Verreweg de meeste rechtbanken die zich hebben uitgesproken over deze vraag, zijn van mening dat de werkgever op het medische oordeel van de bedrijfsarts mag afgaan zo lang de werkgever geen concrete aanwijzingen heeft om aan dat oordeel te twijfelen. Zij wijzen er daarbij op dat de werkgever de bedrijfsarts verplicht moet inschakelen en dat de wet het medisch oordeel als het exclusieve domein van de bedrijfsarts beschouwt en dat het de werkgever ontbreekt aan kennis van de feiten en aan deskundigheid om het advies van de bedrijfsarts te kunnen beoordelen. Zie in deze zin:
  • rechtbank Haarlem 21 maart 2005, USZ 2005/255
  • rechtbank Assen 2 januari 2008, USZ 2008/145
  • rechtbank Breda 19 juli 2004, ljn: AQ5348
  • rechtbank Breda 14 januari 2005, ljn: AS2815
  • rechtbank ’s-Gravenhage 22 december 2008, ljn: BJ1311
  • rechtbank Breda 13 maart 2009, ljn: BK2301
  • rechtbank ‚s-Hertogenbosch 7 mei 2009, ljn: BI3527
  • rechtbank ‘s-Gravenhage 17 juni 2009, ljn: BI9909
  • rechtbank Roermond 22 juli 2009, ljn: BJ3941
  • rechtbank Breda 31 juli 2009, ljn: BK1784
  • rechtbank Breda 10 augustus 2009, ljn: BK2321
Inmiddels bleef het UWV zich beroepen op een uitspraak van de Centrale Raad van Beroep van 29 april 2003, RSV 2003/167 waarin het echter niet ging om een advies van de bedrijfsarts op medisch gebied, maar om een administratieve fout van de arbodienst (het te laat doen van aangifte bij het UWV van de arbeidsongeschiktheid van de werknemer) waarvoor de werkgever verantwoordelijk werd gehouden.

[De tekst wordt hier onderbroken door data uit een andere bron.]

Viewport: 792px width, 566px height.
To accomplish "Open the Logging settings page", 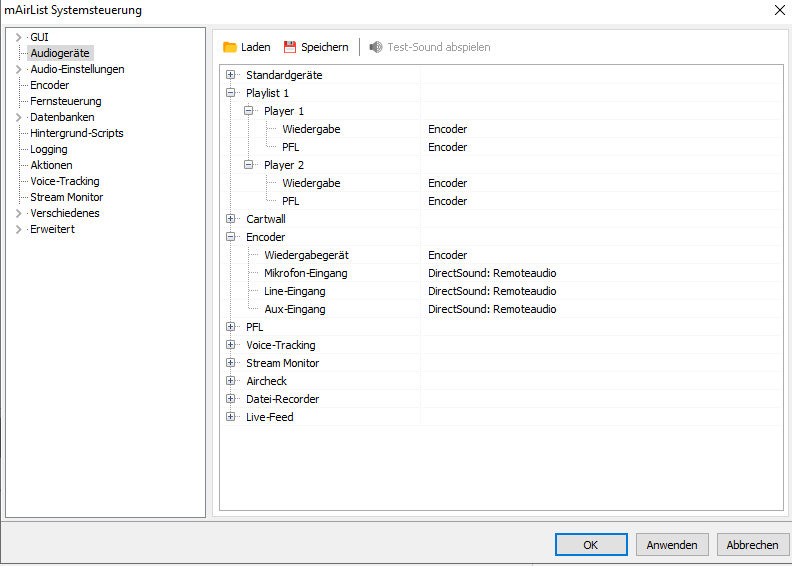I will (x=49, y=149).
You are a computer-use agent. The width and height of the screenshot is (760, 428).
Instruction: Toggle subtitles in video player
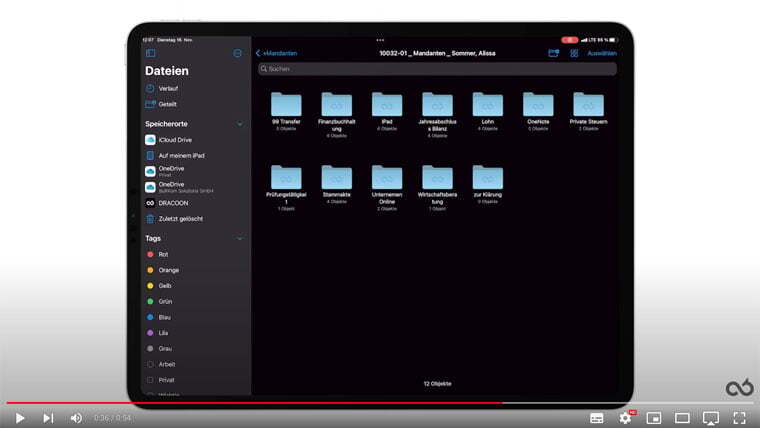(597, 418)
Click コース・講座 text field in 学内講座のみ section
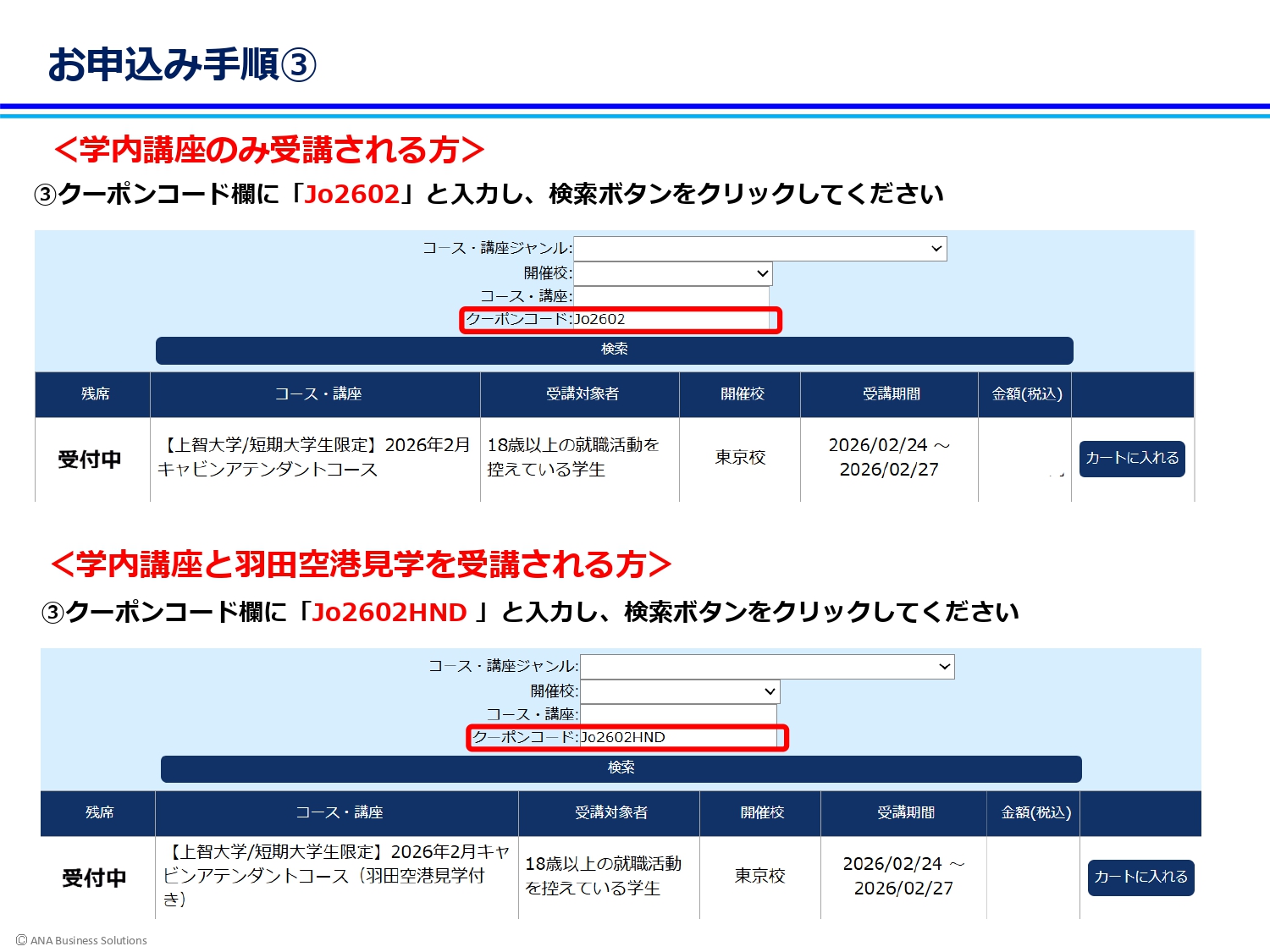The width and height of the screenshot is (1270, 952). (x=671, y=296)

In een verrassende uitspraak van 18 november 2009 heeft de Centrale Raad van Beroep anders geoordeeld. Op grond van een passage uit de wetsgeschiedenis van de wijziging van de Arbeidsomstandighedenwet houdt de Centrale Raad van Beroep de werkgever verantwoordelijk voor de re-integratie met inbegrip van degene die hij daarbij inschakelt. Volgens de passage uit de wetsgeschiedenis (wetsontwerp 29814, nr. 6, blz. 20, Nota naar aanleiding van het verslag van 5 november 2004 bij de "Wet Wijziging van de Arbowet 1998 in verband met een gewijzigde organisatie van de deskundige bijstand bij het arbeidsomstandighedenbeleid en de daarmee samenhangende bepalingen”). Als de oorzaak van de te weinig gepleegde re-integratie-inspanningen bij de bedrijfsarts of arbodienst ligt, moet de werkgever deze volgens de betreffende passage uit de wetsgeschiedenis maar civielrechtelijk aansprakelijk stellen.

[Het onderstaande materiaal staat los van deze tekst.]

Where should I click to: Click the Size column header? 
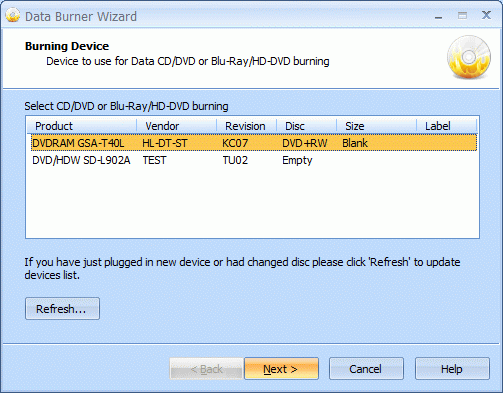pos(376,126)
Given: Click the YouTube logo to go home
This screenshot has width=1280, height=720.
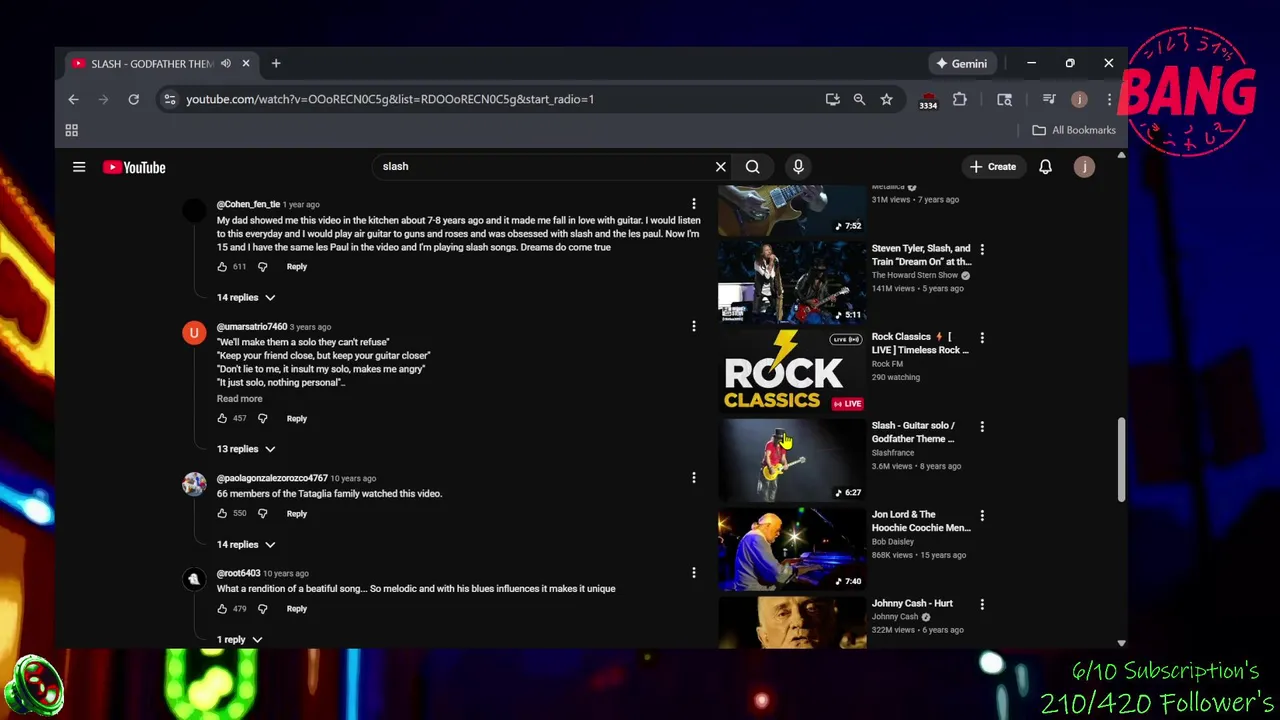Looking at the screenshot, I should [134, 167].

In veel gevallen zal de werkgever echter niet de beschikking krijgen over de medische gegevens van de werknemer aan de hand waarvan vastgesteld kan worden of de bedrijfsarts een fout advies heeft gegeven. Mocht het wel tot een aansprakelijkstelling van de bedrijfsarts of arbodienst komen, dan is wellicht ook nog een probleem dat deze in hun algemene voorwaarden hun aansprakelijkheid hebben beperkt of uitgesloten. Bij het sluiten van een overeenkomst met de bedrijfsarts of arbodienst is het dan ook zaak er op toe te zien dat geen onredelijke beperkingen of uitsluitingen van aansprakelijkheid worden overeengekomen.